Rabu, 13 Februari 2013

Kapan Indonesia di Udara Dunia?


Kapan Indonesia di Udara Dunia?
A Zen Umar Purba ;   Mantan Wartawan
KOMPAS, 13 Februari 2013


Kita patut berterima kasih kepada televisi asing: Channel NewsAsia. Stasiun televisi Singapura itu dalam rubrik ”Culture Shock”, Sabtu, 9 Februari, menyiarkan pertunjukan kuda lumping di Taman Fatahillah, Jakarta.

Dalam siaran yang meliput halaman luas sekitar taman itu, terlihat pula Tugu Monas yang, bersama Taman Fatahillah, merupakan ciri khas Jakarta. Pada era elektronik sekarang, melalui stasiun televisi yang disiarkan global itu, orang dimudahkan menikmati keadaan di mancanegara.

Tarian di Xinjiang, biarpun bagian dari China, unik karena berbau Turki. Kita juga bisa menyaksikan bagaimana memetik buah zaitun di Tunisia, kuatnya pengaruh Islam pada tarian flamenco di Spanyol, atau Masjid Palermo di Sisilia yang dulu kampung halaman mafia.

Siaran televisi internasional dewasa ini tak hanya lewat CNN, BBC, atau Australia NetW. Sudah muncul sejumlah televisi internasional, baik yang berbahasa Inggris maupun bukan. Beberapa televisi yang pertama terlihat adalah Arirang (Korea), CCTV News (China), dan Al Jazeera (Qatar).

TV5 Le Monde (Perancis) tidak berbahasa Inggris, tetapi menyediakan program berbahasa itu, juga teks bahasa Inggris untuk acara tertentu dan film. Demikian pula DWTV (Jerman) yang menyediakan seksi berbahasa Inggris. TVE (Spanyol), RAI (Italia), NHK (Jepang), dan beberapa lagi tidak berbahasa Inggris, tetapi omongan dalam bahasa-bahasa itu mudah diikuti. Ada pula televisi yang khusus bagi penutur bahasa Mandarin, seperti TVB 8.

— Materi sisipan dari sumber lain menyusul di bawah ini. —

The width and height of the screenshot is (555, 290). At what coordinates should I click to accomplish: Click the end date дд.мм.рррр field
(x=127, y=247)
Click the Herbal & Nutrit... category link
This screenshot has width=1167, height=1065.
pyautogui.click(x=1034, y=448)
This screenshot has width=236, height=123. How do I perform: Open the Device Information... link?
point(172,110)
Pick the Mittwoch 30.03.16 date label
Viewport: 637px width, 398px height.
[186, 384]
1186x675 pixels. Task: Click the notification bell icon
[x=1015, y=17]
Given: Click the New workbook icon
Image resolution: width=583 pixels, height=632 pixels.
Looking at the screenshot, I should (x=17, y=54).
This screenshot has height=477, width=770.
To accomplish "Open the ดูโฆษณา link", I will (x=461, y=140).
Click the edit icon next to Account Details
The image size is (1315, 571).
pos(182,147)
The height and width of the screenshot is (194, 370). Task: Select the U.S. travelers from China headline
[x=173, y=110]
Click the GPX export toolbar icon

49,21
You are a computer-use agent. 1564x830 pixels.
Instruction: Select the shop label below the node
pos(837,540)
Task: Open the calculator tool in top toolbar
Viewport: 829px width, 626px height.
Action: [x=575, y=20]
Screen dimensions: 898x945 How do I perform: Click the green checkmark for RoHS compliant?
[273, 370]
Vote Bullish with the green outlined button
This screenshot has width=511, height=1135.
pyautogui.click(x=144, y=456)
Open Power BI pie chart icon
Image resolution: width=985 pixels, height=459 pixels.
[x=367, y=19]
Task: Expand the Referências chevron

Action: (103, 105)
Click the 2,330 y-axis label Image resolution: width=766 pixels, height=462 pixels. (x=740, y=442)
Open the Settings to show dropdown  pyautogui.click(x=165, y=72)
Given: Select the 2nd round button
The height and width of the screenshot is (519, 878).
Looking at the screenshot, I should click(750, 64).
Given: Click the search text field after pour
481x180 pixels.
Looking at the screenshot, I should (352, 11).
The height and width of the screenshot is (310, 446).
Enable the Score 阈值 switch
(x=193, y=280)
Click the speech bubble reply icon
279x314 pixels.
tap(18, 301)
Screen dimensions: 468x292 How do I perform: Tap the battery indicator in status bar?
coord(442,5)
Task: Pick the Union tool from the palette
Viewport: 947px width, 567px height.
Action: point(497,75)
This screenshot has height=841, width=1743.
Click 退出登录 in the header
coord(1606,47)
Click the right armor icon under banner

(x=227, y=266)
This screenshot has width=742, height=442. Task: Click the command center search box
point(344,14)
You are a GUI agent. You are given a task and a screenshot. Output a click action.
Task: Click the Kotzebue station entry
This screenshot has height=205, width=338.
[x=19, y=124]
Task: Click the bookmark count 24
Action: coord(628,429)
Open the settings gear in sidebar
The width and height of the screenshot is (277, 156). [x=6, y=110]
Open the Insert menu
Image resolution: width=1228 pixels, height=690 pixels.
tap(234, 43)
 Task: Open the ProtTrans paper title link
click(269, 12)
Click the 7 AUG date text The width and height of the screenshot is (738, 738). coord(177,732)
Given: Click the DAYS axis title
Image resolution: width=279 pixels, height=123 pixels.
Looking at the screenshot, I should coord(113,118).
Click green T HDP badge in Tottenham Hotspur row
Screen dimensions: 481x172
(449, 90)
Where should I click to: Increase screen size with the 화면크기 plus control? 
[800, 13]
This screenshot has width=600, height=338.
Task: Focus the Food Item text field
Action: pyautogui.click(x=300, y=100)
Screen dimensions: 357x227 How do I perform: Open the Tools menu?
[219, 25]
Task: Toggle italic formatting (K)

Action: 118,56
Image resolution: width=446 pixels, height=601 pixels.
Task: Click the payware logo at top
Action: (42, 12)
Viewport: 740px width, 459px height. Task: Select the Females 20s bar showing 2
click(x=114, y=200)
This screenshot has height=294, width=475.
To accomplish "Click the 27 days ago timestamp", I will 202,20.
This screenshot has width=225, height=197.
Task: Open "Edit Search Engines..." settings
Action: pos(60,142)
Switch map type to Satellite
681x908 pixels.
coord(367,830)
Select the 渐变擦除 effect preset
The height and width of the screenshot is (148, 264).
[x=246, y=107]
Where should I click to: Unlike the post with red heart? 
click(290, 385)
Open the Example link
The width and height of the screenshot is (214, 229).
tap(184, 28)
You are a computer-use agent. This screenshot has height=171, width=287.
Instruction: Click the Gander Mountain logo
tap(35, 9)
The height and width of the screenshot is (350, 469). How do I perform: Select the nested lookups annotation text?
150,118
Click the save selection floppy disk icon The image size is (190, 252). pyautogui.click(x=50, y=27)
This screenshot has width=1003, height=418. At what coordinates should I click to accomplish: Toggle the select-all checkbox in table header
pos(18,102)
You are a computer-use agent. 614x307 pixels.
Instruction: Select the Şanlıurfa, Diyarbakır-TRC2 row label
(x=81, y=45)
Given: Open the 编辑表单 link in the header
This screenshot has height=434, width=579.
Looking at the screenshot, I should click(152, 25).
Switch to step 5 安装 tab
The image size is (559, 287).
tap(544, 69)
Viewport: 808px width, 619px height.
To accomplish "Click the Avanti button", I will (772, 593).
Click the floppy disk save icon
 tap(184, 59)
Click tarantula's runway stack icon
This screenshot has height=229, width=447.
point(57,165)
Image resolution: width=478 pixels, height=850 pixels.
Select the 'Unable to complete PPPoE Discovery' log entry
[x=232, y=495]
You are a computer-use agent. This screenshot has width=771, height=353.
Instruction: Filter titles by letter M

Sejauh penelusuran di siaran mancanegara, saya tidak pernah melihat acara televisi dari Indonesia, baik yang berbahasa Inggris maupun bukan. Beberapa televisi kita dewasa ini punya seksi bahasa Inggris, tetapi itu hanya untuk konsumsi lokal. Selebihnya bahasa Inggris lebih banyak digunakan untuk nama rubrik saja, isinya tetap bahasa sendiri.

Serampang 12

Kabarnya ada rencana membuat siaran internasional. Sudah saatnyalah! Bukankah RI negara luas—selebar jarak London ke Teheran. Kita negara kepulauan terbesar di dunia yang daerah air lebih luas daripada daerah daratnya, lepas dari kenyataan kita masih mengimpor ikan dan garam. Republik yang memiliki sumber daya alam melimpah meski dengan berbagai catatan. Indonesia adalah negara sangat demokratis dengan pertumbuhan ekonomi yang pesat, tetapi—hus, jangan sebut—masih banyak korupsi.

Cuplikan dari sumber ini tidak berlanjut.